In describing exactly what computer vision is, Pataky paints it as a multi-faceted technology. But in its simplest form, computer vision mimics human vision capabilities.
“It’s difficult to give a precise definition [of computer vision],” he explains. “The easiest way to look at it is, it tries to do exactly what the human vision system tries to do.”
Building opportunities
In being able to precisely track what is happening during a sports match, computer vision generates specific, bet-oriented data. Pataky says it saves time and effort for both the bettor and the operator.
“[Computer vision] adds layers of data on the stream that makes the stream a lot more engaging, which means that punters will stay on streams longer,” he explains.

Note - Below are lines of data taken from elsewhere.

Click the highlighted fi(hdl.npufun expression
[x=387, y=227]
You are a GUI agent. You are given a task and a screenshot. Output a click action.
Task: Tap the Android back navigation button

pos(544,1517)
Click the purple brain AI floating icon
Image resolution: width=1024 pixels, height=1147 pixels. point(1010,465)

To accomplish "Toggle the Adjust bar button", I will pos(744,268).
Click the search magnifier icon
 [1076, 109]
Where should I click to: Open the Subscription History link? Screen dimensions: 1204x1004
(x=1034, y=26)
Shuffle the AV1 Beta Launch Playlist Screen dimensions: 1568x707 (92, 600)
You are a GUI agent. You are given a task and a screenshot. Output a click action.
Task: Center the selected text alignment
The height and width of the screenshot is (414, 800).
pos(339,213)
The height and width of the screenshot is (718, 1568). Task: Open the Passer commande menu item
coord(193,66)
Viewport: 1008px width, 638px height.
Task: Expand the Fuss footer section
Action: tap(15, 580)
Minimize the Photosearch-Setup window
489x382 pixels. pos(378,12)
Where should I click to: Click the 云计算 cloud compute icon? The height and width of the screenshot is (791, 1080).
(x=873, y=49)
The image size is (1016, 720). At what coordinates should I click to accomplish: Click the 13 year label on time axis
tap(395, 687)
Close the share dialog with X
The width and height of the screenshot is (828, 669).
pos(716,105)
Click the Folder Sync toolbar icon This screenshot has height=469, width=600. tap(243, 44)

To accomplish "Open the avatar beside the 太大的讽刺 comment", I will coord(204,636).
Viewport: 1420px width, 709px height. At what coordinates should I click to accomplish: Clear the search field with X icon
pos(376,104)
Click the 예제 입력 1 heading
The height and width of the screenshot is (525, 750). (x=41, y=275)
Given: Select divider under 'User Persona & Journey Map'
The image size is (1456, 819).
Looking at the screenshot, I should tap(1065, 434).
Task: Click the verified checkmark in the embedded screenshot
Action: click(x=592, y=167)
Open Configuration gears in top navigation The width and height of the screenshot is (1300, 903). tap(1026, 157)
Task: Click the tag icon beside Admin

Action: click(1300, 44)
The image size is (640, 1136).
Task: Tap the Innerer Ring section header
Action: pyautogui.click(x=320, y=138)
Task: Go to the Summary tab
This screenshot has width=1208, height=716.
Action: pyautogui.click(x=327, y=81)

When applied to sports, computer vision allows relevant betting data – such as odds – to be presented onscreen, in a format that engages bettors and creates a buzz around the match.
“The viewing time increases, which then generates more benefits for the operators but also creates a more meaningful stream for the punter.”
The statistics and data computer vision collects is fed into the livestream itself, but also into Sportradar’s other products and services that can be offered to its customers.
“More data means more context, and it helps us understand what’s happening in a game. The data is important, in order to drive future engaging products.”
Perhaps one of the most useful capabilities is computer vision’s breadth. Pataky says that its capability to generate such specific data opens up more sports betting opportunities in faster, more up-to-date markets.
“The first thing is understanding the images and just extracting the information,” he explains. “That’s really important, because the way we use computer vision is to get further information, more data, deeper data that can actually drive more opportunities.
“It also opens up opportunities in new betting markets, faster betting markets. The ability to extract all this information – there’s no real other way to do this than automate it – actually creates opportunities to automate other processes, like trading. For betting, it opens a new door to micro-betting.”
The only way is up
Computer vision has been deployed across a number of sports – notably football and tennis.
Deploying computer vision in these sports has led to a number of notable mainstream opportunities, such as a partnership with Amazon’s Machine Learning Solutions Lab and the implementation of computer vision during Wimbledon.
Sportradar’s next foray into computer vision will be deploying the technology across table tennis. Pataky believes this will mark a new era for computer vision, evolving it to become what a new generation of bettors are really looking for.
“We really see that computer vision is a game-changer,” says Pataky. “To get to a scale that drives products into the future; it’s the ability to offer this to new, faster markets, and know that there is a new generation for new, faster engagement.
“They have a shorter attention span. This has the opportunity to offer new levels of engagement.”
But table tennis won’t be the final stop for computer vision.
“Table tennis is a real betting sport, but we are excited about taking this further and actually starting to apply this across other sports,” says Pataky.
“The data is important, in order to drive future engaging products. That’s why computer vision.”